RL4CRN.agents.abstract_agent

Abstract agent interface.

Defines the minimal interface for RL agents used in this project. An agent is responsible for:

  • producing actions to be applied to the environment (act)
  • updating internal parameters from observed rewards (update)
  • translating environment states into agent-specific representations (translate_state)

Concrete agents should override these methods to implement their behavior.

AbstractAgent

Base class for agents that act in and learn from a CRN environment.

__init__()

Initialize the agent.

act()

Produce an action to be applied to the environment.

The returned object should be compatible with the agent-to-environment interface used by the environment/actuator. Concrete agents must override this method.

RETURNS DESCRIPTION

A policy action representing a reaction to add or select. The exact structure depends on the concrete agent and the actuator in use.

update(rewards, hof=None)

Update the agent from rewards (e.g., perform a backward pass).
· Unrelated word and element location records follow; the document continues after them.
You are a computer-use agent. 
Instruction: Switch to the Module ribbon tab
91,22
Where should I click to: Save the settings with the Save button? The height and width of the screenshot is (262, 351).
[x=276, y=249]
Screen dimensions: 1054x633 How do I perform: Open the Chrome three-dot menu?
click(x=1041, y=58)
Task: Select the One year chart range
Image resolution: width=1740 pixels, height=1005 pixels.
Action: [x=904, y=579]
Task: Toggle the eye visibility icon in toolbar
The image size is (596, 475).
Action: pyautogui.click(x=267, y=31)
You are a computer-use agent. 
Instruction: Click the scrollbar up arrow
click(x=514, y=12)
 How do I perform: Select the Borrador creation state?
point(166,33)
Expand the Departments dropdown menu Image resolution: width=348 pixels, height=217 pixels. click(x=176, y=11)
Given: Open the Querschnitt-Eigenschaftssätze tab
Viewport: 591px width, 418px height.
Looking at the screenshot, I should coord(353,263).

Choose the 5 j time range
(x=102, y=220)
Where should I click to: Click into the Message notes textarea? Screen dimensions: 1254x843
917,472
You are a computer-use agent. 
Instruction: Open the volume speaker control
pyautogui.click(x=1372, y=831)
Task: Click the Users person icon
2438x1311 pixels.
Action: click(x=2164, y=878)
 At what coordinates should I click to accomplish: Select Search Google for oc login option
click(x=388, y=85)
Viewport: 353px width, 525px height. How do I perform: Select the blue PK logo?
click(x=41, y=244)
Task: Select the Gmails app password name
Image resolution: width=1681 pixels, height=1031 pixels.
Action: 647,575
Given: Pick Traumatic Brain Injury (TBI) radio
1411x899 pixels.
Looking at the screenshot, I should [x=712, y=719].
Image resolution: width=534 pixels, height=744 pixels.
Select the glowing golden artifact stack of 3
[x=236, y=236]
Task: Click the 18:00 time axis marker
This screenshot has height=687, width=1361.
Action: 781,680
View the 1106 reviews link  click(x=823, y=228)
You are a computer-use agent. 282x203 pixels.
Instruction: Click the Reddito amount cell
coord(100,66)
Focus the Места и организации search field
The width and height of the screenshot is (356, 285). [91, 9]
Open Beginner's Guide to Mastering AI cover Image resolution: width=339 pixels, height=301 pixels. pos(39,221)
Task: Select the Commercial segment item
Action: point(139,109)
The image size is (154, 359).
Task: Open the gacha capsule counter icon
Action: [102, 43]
This method is intended to update the agent's internal state and does not return anything.

If the agent exposes a policy attribute and that policy defines reset_template(), this method calls it after each update. This is used to distinguish template reactions from reactions added during interaction.

This method automatically resets the initial CRN template after each update.

PARAMETER DESCRIPTION
rewards

Reward signal(s) returned by the environment. The expected type/shape is agent-specific.

hof

Optional hall-of-fame (or similar) object carrying elite samples or trajectories. Concrete agents may use or ignore it.

DEFAULT: None

RETURNS DESCRIPTION

None.

translate_state(state)

Translate an environment state into an agent-specific representation.

Concrete agents should override this method to implement state encoding / feature extraction suitable for their policy and value function(s).

PARAMETER DESCRIPTION
state

Environment state object.

RETURNS DESCRIPTION

An agent-specific representation of state (e.g., tensors, feature vectors, graphs). The exact type depends on the implementation.